Multimodal Image Analysis

;

Cross-Attention Transformer

;

Visual-Language Fusion

;

Cross-Attention Mechanism

Subject:

Computer Science and Mathematics - Computer Vision and Graphics

1. Introduction

Multimodal learning has broad applications in fields such as computer vision and natural language processing (NLP). However, effectively integrating visual and language modalities and capturing their complex interactions remains a major research challenge[1]. Existing methods often rely on simple concatenation or linear transformation strategies, which fail to adequately represent semantic relationships between modalities[2]. To address this issue, this paper proposes a multimodal fusion model based on cross-attention mechanisms, introducing multi-head cross-attention and the Convolutional Block Attention Module (CBAM) to achieve deep integration of visual and language features. The proposed model enhances feature representation in multimodal tasks, as demonstrated by its superior performance in image captioning and image-text matching. The main contributions of this paper include proposing a fusion method combining cross-attention mechanisms and CBAM, and validating its effectiveness in multimodal fusion tasks through experimental results.
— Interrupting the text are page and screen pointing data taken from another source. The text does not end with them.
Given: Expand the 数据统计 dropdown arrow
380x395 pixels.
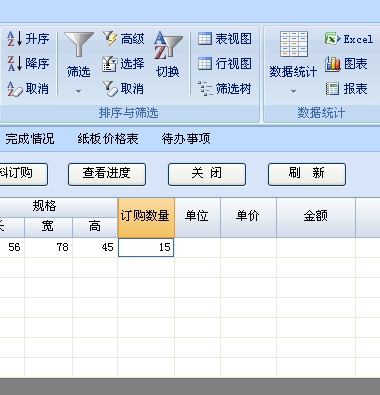Looking at the screenshot, I should point(293,91).
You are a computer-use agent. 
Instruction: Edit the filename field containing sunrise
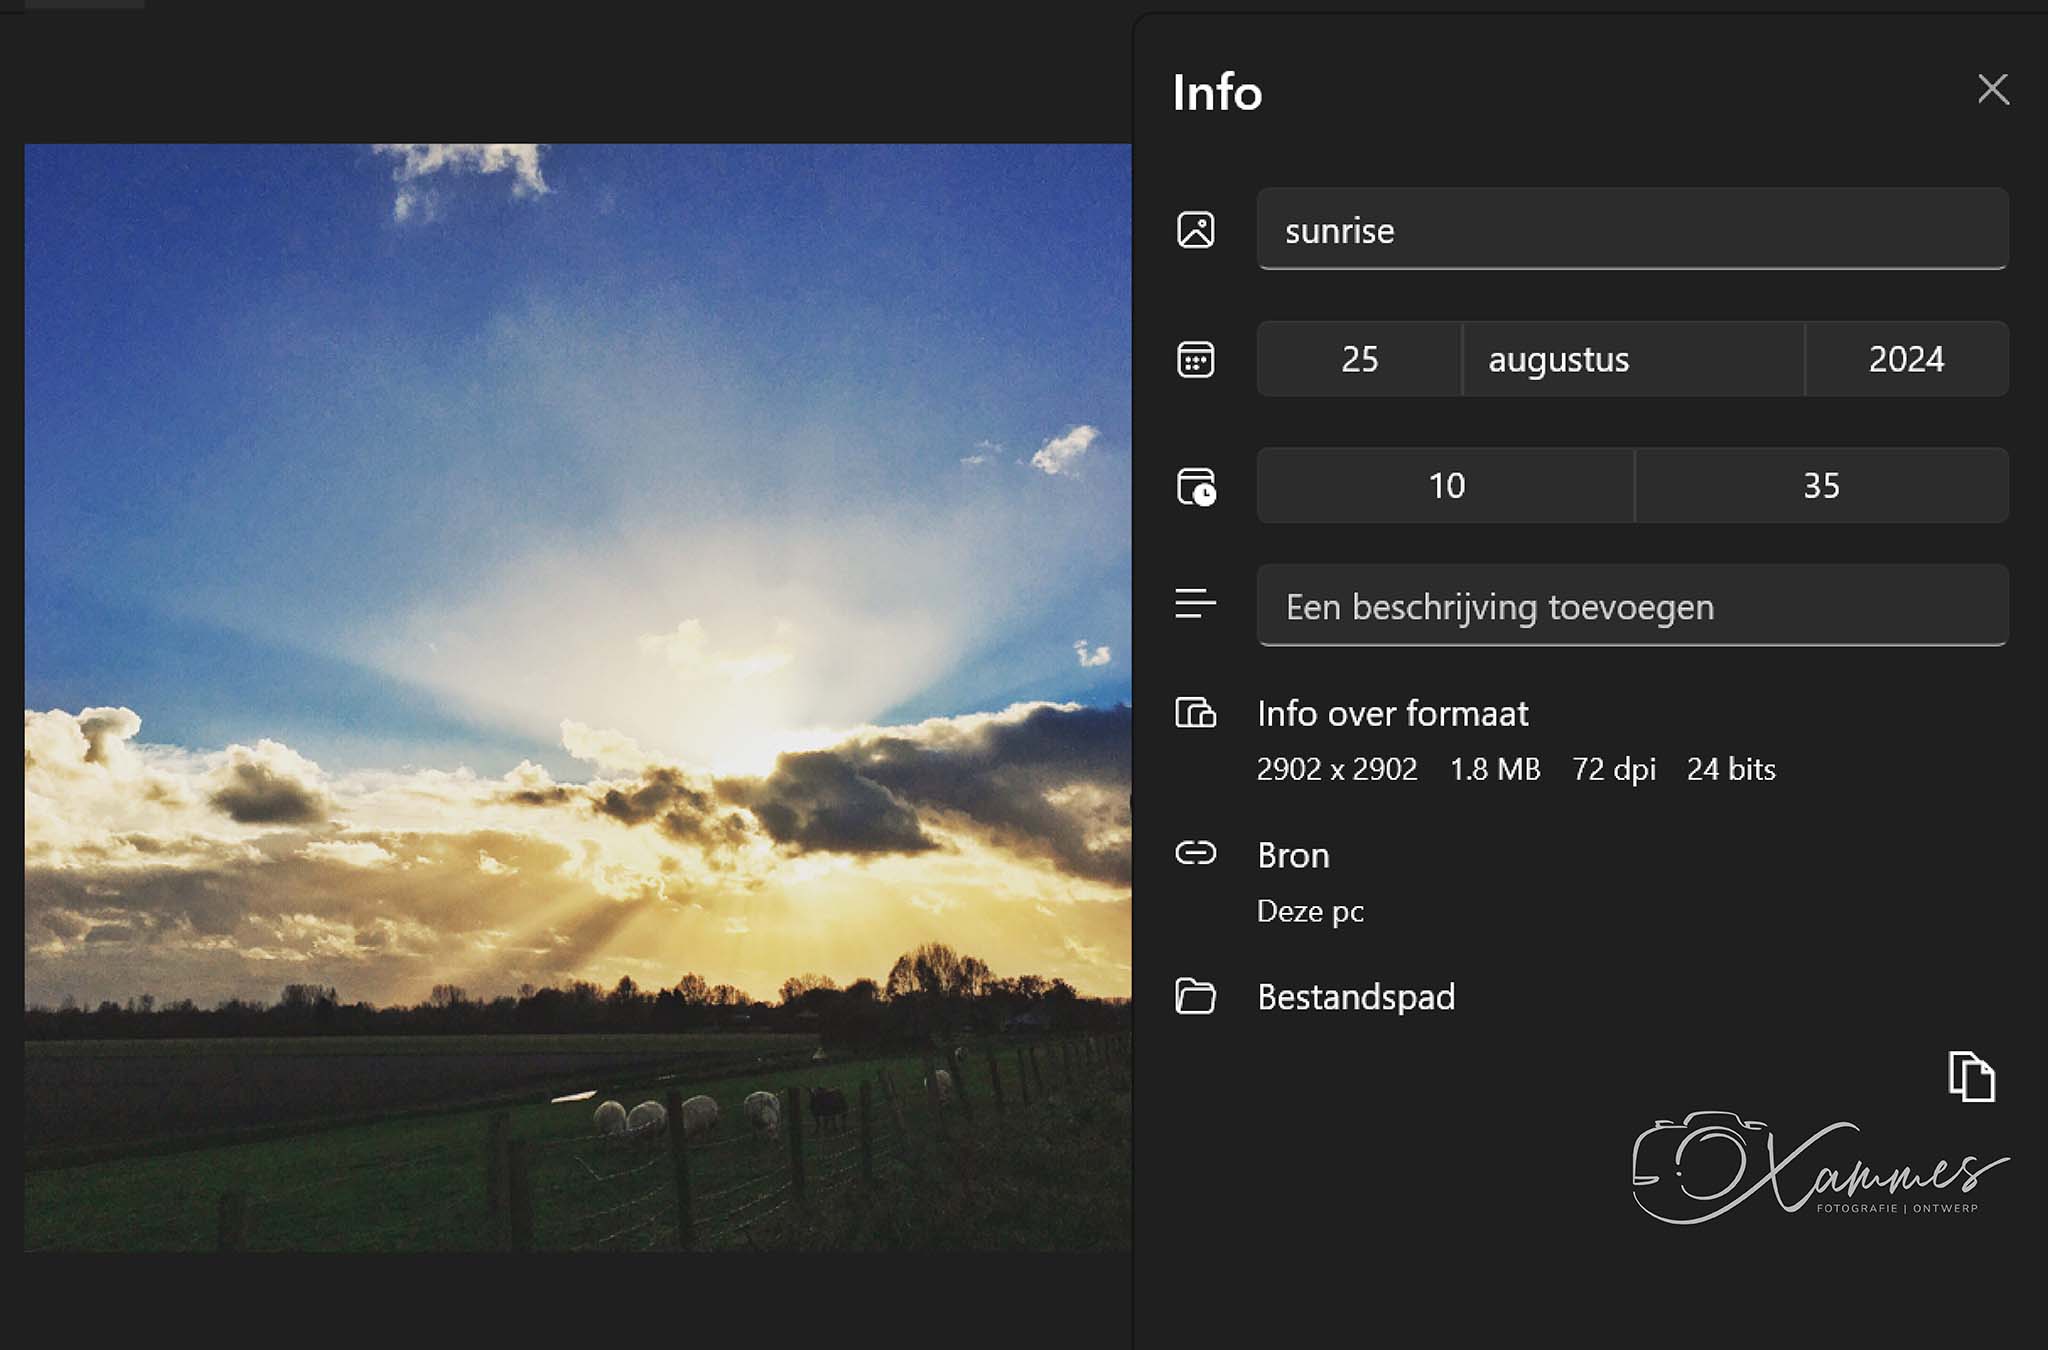[x=1631, y=229]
Ao et al. [3] proposed a splicing image detection algorithm. Jiabei et al.[4] explored DL in multilingual sentiment analysis. Zongqing et al.[5] improved YOLOv5 for foreign object detection.

2. Related Concepts and Applications

2.1. Multimodal Learning and Fusion Methods

Multimodal learning is a research approach that enhances model understanding and analytical capabilities by integrating different types of data sources (modalities) [6]. It is widely used in fields such as computer vision, natural language processing, and biomedicine. In multimodal learning tasks, significant differences may exist between various modalities, such as text, time series, images, structured data, and genomic data. Effectively extracting features, integrating information, and comprehensively analyzing these heterogeneous modalities is a core challenge in multimodal learning[7].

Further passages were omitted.